◆ Your goal ◆
As the answer, give a copy of each line below that includes the word "Facebook".

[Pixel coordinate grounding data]
------

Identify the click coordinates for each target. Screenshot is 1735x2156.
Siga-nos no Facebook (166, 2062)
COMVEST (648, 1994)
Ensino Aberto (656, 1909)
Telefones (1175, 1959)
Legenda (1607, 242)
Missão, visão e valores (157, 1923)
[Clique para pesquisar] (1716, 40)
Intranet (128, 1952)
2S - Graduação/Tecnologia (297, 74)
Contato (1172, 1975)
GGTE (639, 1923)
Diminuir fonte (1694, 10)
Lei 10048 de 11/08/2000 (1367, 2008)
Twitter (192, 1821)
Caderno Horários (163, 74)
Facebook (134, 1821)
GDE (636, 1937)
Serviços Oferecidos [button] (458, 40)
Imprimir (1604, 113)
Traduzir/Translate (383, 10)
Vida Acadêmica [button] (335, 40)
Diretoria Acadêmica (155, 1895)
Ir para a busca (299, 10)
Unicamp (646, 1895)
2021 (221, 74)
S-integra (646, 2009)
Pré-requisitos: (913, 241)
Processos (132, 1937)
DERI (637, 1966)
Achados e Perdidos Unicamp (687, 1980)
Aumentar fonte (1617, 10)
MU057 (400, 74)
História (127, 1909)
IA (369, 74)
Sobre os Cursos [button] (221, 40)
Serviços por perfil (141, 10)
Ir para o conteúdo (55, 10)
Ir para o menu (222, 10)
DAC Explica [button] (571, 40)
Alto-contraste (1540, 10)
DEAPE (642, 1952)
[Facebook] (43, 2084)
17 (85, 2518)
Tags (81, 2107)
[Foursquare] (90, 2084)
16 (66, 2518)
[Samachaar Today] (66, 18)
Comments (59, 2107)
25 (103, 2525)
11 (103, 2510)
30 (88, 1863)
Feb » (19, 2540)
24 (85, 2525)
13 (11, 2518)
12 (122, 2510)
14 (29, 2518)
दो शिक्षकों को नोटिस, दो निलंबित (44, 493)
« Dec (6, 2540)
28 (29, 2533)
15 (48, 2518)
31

------

◆ Completed task ◆
Siga-nos no Facebook (166, 2062)
Facebook (134, 1821)
[Facebook] (43, 2084)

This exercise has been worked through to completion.